La prima questione affrontata dal giudice in sentenza è quella relativa alla nullità del contratto in caso di compravendita di immobile abusivo.

Sul punto la difesa del venditore aveva opposto innanzitutto la prescrizione, assumendo che quantunque l’azione di nullità sia per il nostro ordinamento imprescrittibile (art. 1422 c.c.), essa è paralizzata dalla prescrizione del diritto alla ripetizione conseguente la nullità. La prestazione eseguita in forza di un contratto nullo costituisce un indebito oggettivo. L'azione può essere esercitata nel termine di prescrizione ordinaria, che inizia a decorrere non già dal momento in cui viene accertata con sentenza la nullità del contratto, bensì dal momento in cui è eseguito il pagamento in forza del contratto nullo, in quanto la sentenza di nullità è di mero accertamento e ha un'efficacia retroattiva (Cass. Civ. 7651/2005). Nel caso di specie, dunque, il termine prescrizionale decorreva dalla data del contratto con la conseguenza che l’azione doveva reputarsi prescritta.

Altra questione rilevante è quella relativa all’interpretazione dell’art. 40 c. 2 della L. 47/1985 che prescrive la nullità degli atti traslativi di diritti reali su immobili “se da essi non risultano, per dichiarazione dell'alienante, gli estremi della licenza o della concessione ad edificare o della concessione rilasciata in sanatoria”.

La sentenza offre un interessante spunto interpretativo sul solco del recente intervento della Corte di Cassazione a sezioni unite (Sent. 8230/2019) che ha risolto un lungo dibattito sia dottrinale che giurisprudenziale. La difesa del convenuto aveva ritenuto di aver assolto all’onere di legge, prescrivendo la norma un adempimento formale e non di tipo sostanziale. In altre parole l’aver dichiarato nell’atto di vendita gli estremi della concessione in sanatoria, rendeva valido il contratto, a prescindere dalla validità urbanistica dell’atto concessorio.
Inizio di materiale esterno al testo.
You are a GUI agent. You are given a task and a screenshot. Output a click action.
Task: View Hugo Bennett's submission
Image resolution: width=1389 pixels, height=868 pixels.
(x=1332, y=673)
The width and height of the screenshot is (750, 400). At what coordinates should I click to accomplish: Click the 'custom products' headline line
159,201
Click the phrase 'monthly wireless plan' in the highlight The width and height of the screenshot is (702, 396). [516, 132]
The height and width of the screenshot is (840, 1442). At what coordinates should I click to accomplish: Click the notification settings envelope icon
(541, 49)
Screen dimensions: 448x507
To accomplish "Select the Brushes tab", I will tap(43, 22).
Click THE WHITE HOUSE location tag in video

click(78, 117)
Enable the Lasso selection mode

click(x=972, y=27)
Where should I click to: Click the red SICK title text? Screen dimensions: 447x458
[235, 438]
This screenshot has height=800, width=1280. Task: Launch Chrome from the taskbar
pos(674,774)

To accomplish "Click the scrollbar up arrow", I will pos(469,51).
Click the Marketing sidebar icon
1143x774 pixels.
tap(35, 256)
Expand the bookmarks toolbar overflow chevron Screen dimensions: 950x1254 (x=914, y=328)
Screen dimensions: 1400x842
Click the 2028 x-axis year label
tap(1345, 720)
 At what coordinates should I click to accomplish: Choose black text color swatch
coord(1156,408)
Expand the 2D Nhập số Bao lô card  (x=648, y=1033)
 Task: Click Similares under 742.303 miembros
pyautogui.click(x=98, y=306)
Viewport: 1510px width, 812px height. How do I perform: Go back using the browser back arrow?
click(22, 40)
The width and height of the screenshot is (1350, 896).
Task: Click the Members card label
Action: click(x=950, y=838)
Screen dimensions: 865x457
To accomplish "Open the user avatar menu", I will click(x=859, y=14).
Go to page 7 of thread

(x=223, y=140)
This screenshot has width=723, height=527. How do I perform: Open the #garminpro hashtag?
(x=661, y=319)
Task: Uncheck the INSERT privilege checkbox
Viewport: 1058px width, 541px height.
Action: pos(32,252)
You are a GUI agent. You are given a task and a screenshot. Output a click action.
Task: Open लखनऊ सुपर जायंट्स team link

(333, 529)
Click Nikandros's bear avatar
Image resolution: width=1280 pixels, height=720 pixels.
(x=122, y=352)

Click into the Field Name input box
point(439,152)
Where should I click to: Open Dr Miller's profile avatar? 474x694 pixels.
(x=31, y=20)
Il Tribunale ha ritenuto che l’assenza originaria della concessione edilizia per le opere di frazionamento dell’immobile non comporti la nullità del contratto di compravendita.

Sul punto l’estensore della sentenza ha richiamato la più recente giurisprudenza della Corte di Cassazione (Cass., Sez. Un., 22 marzo 2019 n. 8230, seguita da Cass. 5.9.2019 n. 22168 e Cass. 21.10.2021 n. 29317) che, componendo il precedente contrasto a proposito della portata delle nullità contemplate dagli artt. 17, 18 e 40 della l. 28 febbraio 1985 n. 47 (i primi due ora sostanzialmente trasfusi nell'art. 46, d.P.R. 6 giugno 2001 n. 380), ha affermato che, in presenza di una dichiarazione degli estremi abitativi, reali e riferibili all'immobile, il contratto è valido, e tanto a prescindere dal profilo della conformità o difformità della costruzione realizzata al titolo in esso menzionato, e ciò per la decisiva ragione che tale profilo esula dal perimetro della nullità poiché non è previsto dalle disposizioni che la comminano, e tenuto conto del principio generale secondo cui le norme che, ponendo limiti all'autonomia privata e divieti alla libera circolazione dei beni, sanciscono la nullità degli atti, debbono ritenersi di stretta interpretazione, sicché esse non possono essere applicate, estensivamente o per analogia, a ipotesi diverse da quelle espressamente previste.